[Your instructions] Where does the word "strona" show up in the records? Copy every line that has it.

[Records from a collection]
__________

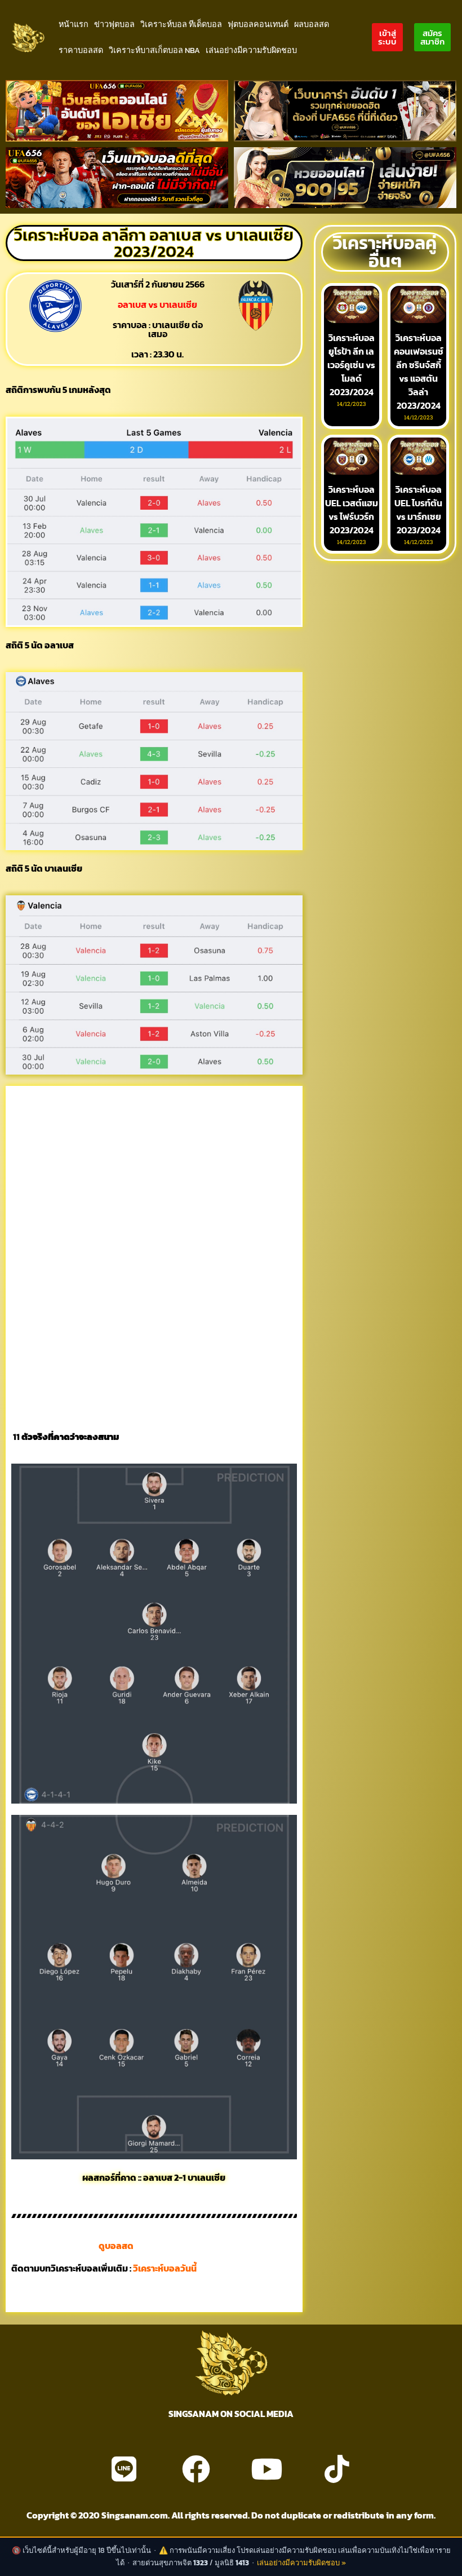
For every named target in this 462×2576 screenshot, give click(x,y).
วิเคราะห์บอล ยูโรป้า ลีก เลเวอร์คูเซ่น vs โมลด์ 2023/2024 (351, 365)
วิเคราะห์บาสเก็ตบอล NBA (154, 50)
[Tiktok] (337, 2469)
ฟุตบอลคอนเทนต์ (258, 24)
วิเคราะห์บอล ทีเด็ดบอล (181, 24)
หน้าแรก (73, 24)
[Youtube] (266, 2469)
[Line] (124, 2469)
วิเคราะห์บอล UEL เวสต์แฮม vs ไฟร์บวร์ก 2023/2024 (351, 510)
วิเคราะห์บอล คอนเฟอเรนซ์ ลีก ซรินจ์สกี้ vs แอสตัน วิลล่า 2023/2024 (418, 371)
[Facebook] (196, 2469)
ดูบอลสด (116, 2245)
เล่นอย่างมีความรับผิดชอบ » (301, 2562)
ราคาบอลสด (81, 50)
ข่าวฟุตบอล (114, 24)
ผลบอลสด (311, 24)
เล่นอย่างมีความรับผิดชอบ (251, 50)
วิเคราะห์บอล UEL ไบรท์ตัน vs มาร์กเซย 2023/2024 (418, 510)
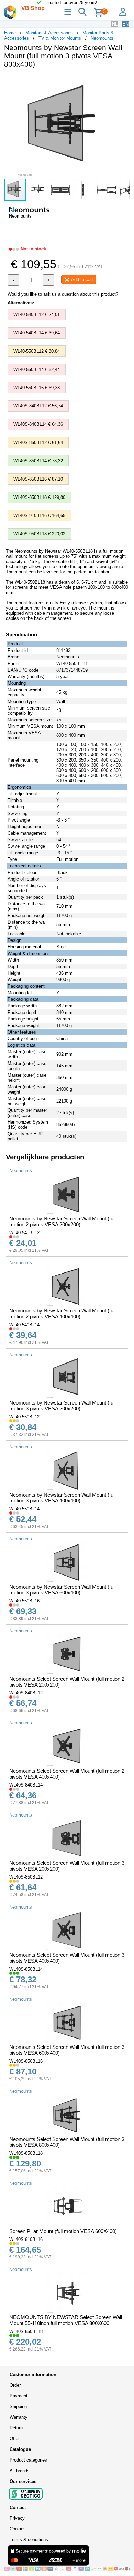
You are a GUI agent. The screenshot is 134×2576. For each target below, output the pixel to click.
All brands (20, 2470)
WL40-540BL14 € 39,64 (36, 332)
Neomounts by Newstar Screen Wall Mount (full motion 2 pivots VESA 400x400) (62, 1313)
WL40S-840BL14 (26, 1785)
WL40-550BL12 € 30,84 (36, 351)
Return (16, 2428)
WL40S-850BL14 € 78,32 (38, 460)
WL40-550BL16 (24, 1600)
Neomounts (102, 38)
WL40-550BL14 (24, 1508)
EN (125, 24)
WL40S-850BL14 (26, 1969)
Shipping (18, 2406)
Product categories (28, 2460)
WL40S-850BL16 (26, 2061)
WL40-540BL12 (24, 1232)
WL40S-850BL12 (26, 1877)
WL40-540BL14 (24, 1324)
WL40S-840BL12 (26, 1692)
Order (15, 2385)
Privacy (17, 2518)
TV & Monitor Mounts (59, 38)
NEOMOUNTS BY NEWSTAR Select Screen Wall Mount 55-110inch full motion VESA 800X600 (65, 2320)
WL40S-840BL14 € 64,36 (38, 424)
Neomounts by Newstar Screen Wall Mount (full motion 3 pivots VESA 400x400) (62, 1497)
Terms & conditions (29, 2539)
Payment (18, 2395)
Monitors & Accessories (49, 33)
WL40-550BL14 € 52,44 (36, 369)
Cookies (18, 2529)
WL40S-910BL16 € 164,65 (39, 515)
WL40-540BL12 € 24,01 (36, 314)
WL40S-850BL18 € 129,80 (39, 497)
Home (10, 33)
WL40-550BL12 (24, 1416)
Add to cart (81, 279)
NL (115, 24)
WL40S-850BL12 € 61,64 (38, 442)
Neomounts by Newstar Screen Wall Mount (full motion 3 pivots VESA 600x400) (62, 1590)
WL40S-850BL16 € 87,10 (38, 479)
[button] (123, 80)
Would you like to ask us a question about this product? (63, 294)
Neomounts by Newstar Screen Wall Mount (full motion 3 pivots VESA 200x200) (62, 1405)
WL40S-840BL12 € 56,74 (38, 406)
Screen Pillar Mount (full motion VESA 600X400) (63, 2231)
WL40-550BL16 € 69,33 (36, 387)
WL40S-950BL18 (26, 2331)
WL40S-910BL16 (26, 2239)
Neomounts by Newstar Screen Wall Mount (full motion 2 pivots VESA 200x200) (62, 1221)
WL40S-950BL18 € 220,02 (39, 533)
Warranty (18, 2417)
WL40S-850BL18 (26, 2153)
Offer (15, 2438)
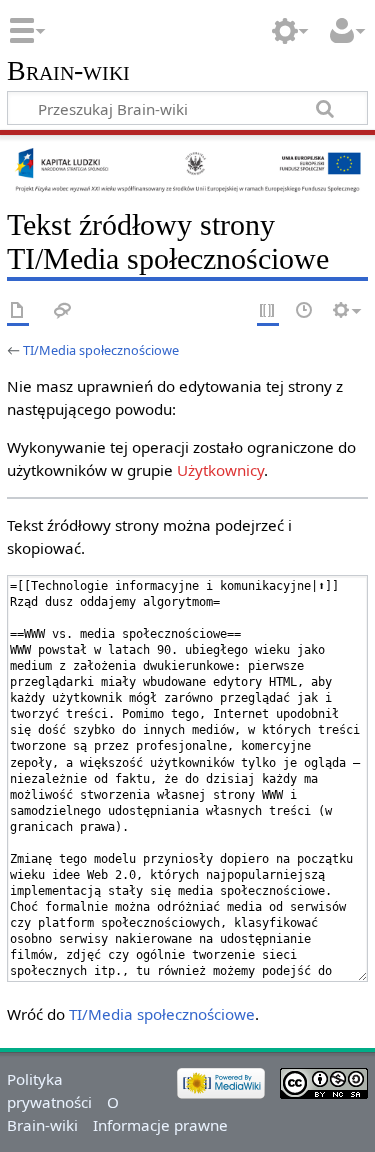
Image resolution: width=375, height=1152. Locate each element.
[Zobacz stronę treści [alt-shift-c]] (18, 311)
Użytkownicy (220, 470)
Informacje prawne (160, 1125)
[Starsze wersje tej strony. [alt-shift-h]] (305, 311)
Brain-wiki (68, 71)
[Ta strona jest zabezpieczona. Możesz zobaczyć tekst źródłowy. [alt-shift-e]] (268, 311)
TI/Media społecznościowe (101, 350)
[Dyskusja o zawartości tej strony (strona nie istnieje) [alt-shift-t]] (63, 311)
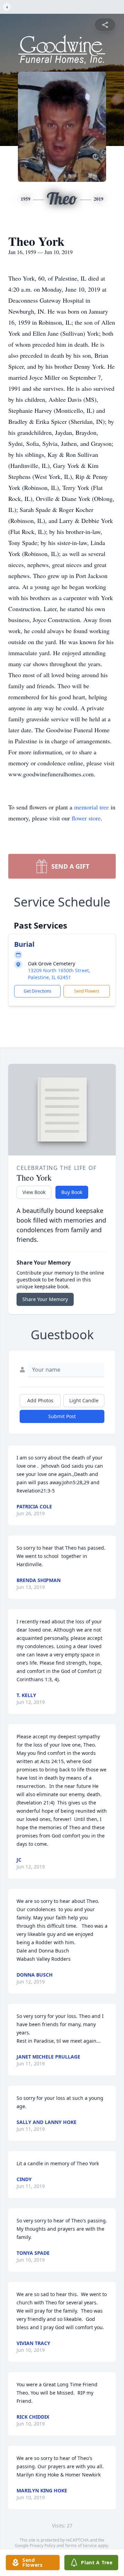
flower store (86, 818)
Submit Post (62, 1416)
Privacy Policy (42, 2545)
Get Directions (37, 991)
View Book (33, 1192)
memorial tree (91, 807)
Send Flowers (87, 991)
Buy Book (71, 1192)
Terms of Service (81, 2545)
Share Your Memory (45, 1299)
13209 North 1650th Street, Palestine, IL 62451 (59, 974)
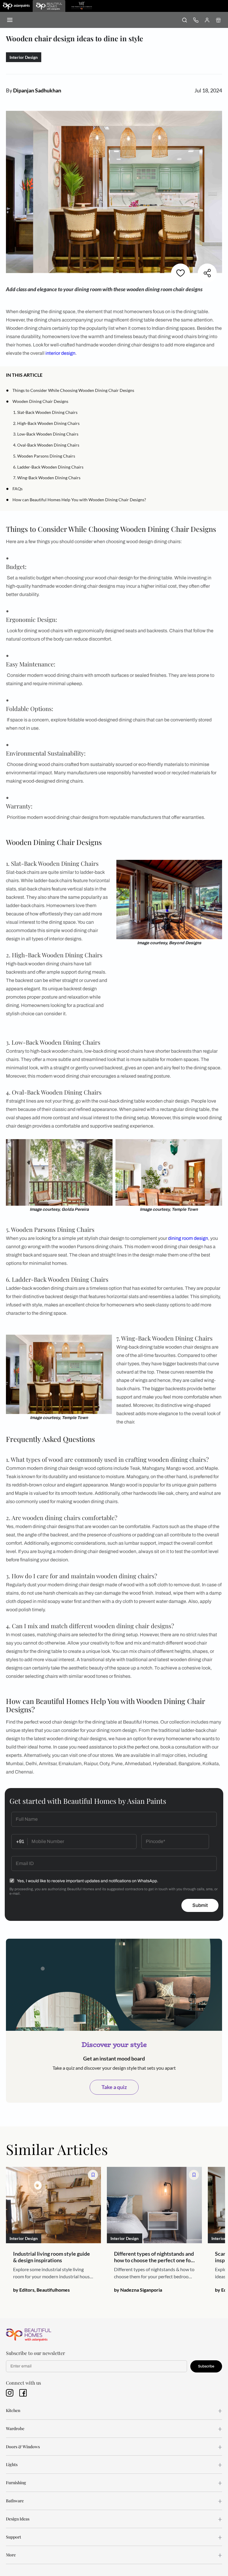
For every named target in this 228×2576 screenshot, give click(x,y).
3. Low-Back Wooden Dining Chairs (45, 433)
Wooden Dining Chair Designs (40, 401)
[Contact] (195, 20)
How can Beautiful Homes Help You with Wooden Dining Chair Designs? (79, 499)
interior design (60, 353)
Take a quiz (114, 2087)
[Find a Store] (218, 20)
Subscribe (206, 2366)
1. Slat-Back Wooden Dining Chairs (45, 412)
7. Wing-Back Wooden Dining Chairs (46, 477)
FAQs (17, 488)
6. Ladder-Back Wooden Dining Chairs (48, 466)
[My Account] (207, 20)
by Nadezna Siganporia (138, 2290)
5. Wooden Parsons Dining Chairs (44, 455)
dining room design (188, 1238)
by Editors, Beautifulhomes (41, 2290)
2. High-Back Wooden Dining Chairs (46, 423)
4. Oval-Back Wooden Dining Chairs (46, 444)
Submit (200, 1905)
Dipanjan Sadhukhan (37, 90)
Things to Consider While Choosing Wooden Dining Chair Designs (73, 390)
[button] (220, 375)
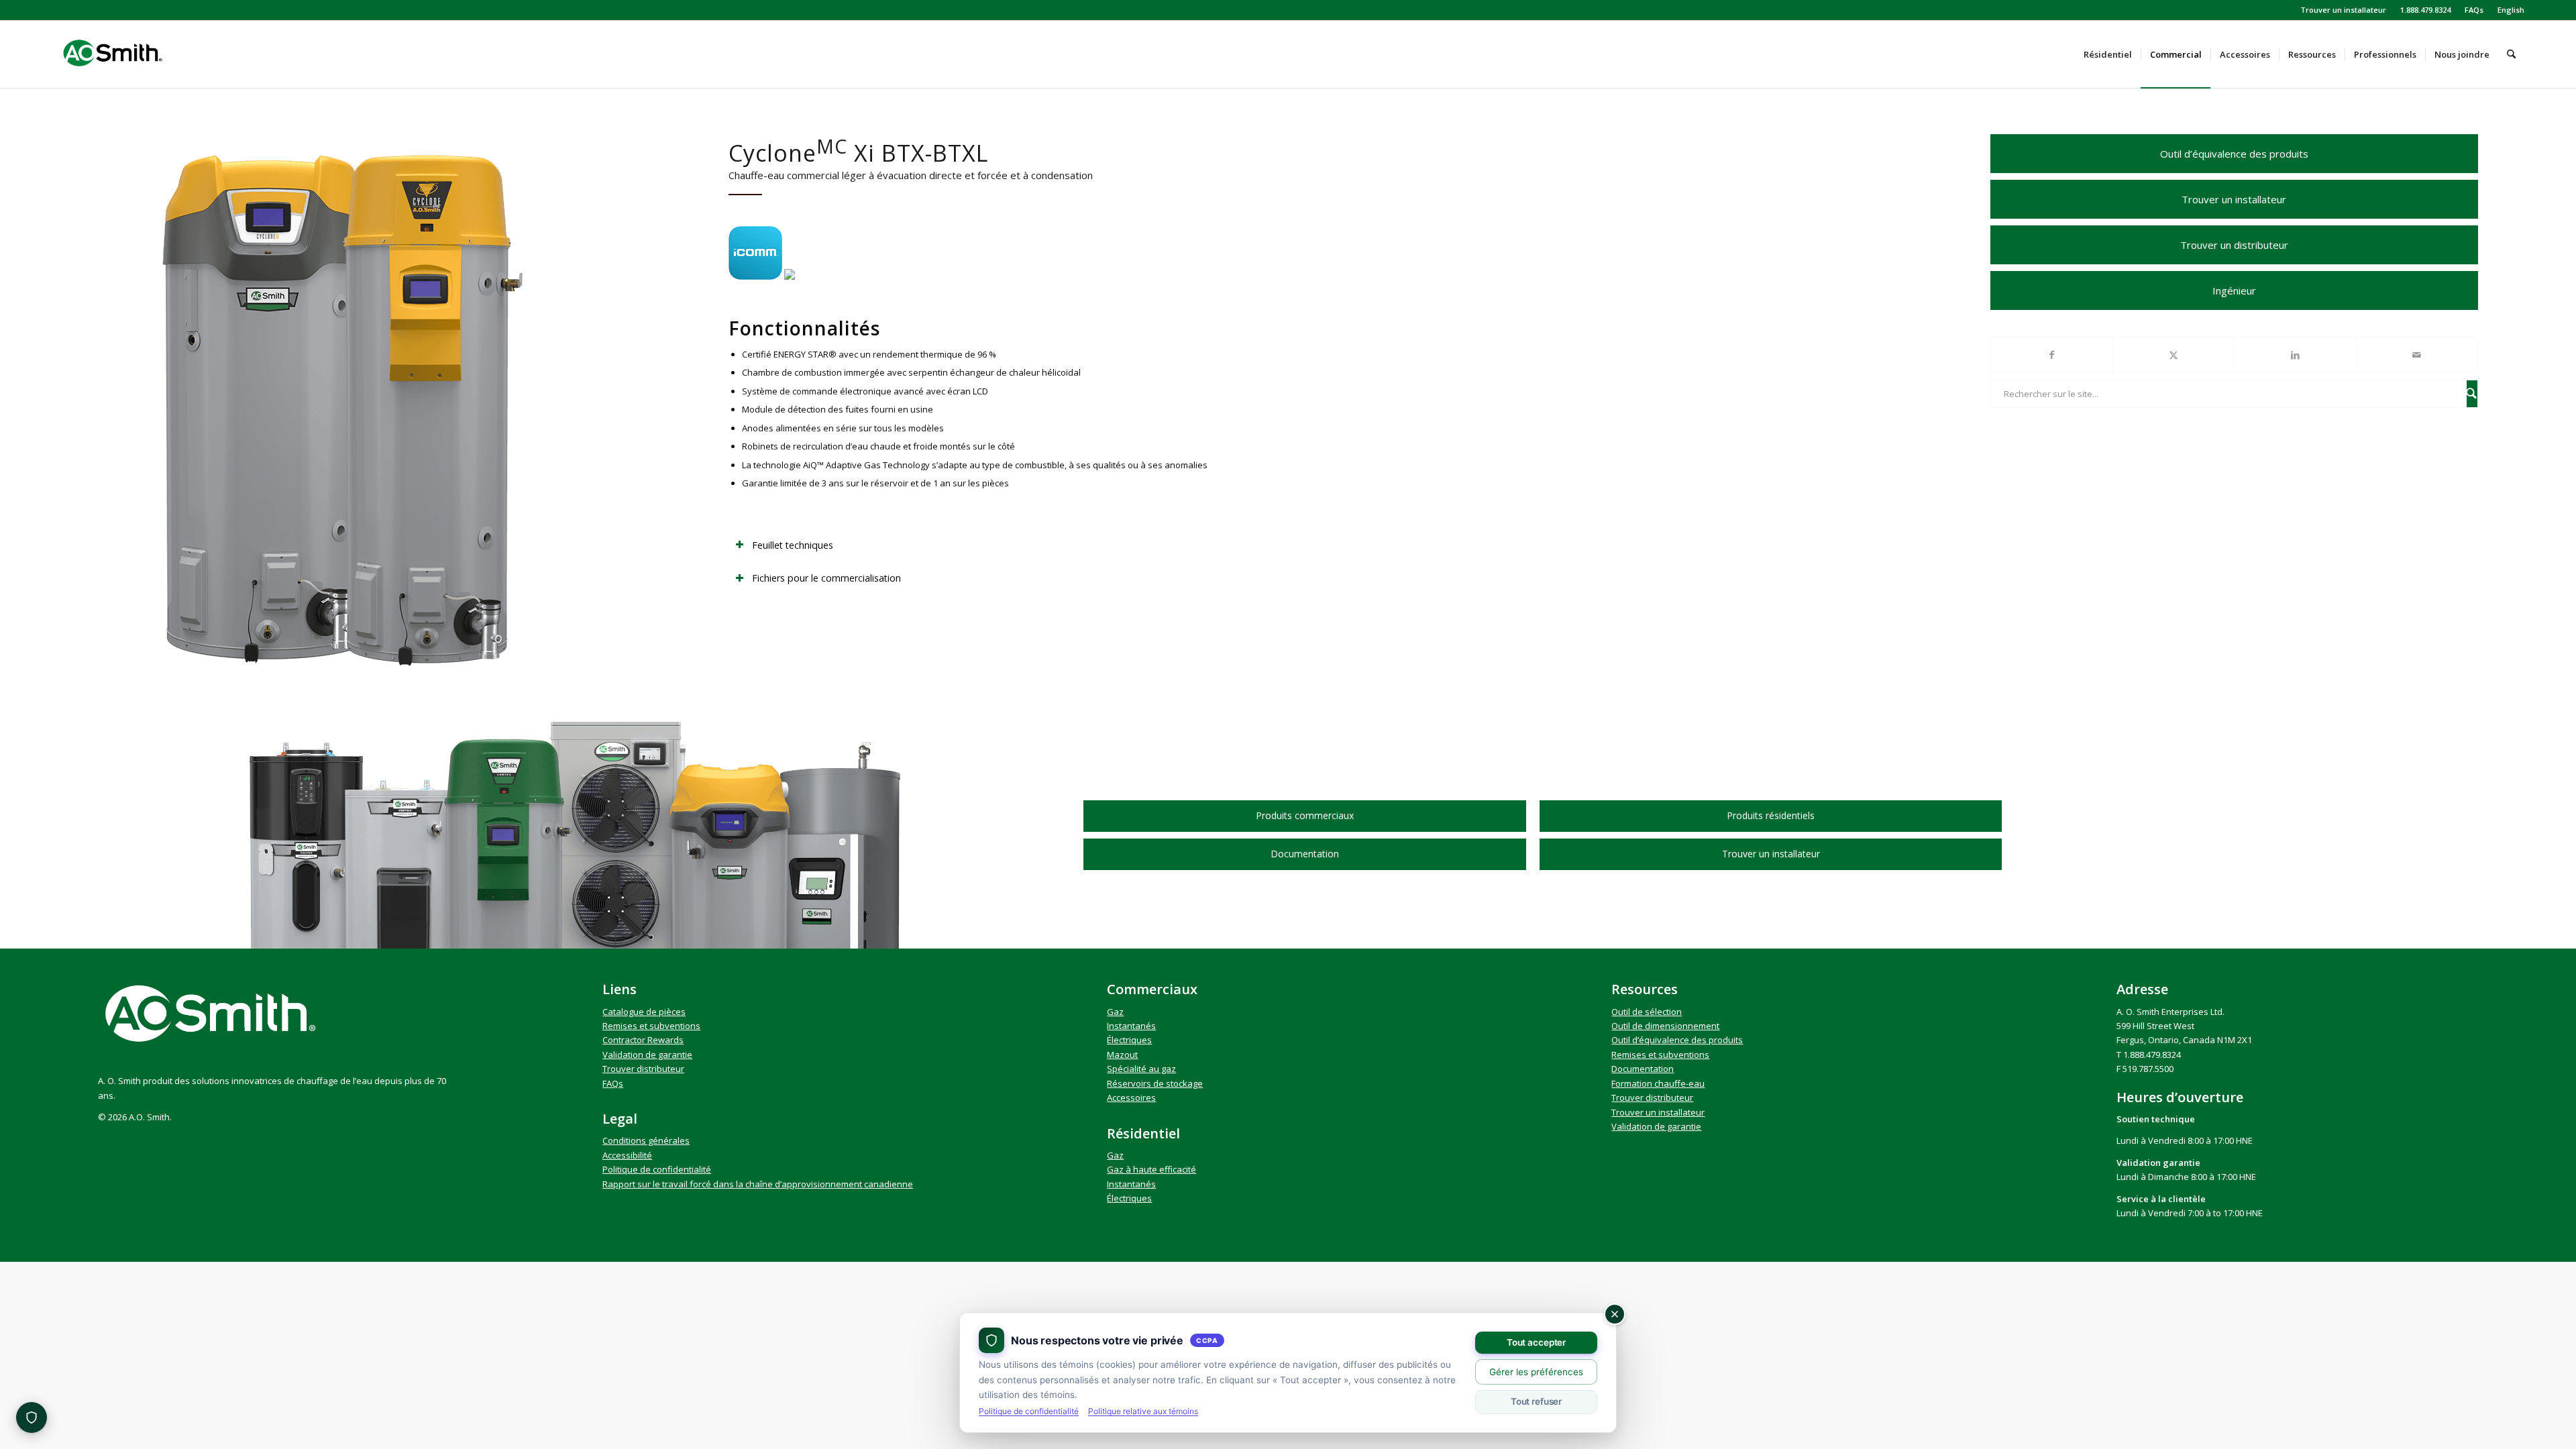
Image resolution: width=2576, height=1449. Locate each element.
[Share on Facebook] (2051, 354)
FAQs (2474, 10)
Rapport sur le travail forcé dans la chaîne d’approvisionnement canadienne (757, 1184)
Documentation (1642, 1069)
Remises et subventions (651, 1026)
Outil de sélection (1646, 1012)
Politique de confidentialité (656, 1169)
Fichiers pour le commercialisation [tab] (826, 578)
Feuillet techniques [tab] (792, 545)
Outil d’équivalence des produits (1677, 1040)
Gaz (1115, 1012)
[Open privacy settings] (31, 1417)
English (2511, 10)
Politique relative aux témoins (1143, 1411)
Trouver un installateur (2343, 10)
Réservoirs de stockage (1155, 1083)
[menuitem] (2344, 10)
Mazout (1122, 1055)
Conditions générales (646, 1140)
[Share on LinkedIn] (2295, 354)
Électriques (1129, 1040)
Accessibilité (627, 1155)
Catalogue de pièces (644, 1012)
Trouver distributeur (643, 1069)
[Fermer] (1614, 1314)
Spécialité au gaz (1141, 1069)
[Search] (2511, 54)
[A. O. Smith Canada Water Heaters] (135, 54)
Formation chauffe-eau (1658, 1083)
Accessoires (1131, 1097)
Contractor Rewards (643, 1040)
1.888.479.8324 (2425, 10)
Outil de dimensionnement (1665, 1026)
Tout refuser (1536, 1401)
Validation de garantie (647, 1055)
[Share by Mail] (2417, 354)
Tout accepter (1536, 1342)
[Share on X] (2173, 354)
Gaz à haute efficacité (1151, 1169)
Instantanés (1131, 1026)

__________

[Completed exercise]
[Ta strona jest zabezpieczona. Możesz zobaczyć tekst źródłowy. [alt-shift-e]] (268, 311)
[Dyskusja o zawartości tej strony (strona nie istnieje) [alt-shift-t]] (63, 311)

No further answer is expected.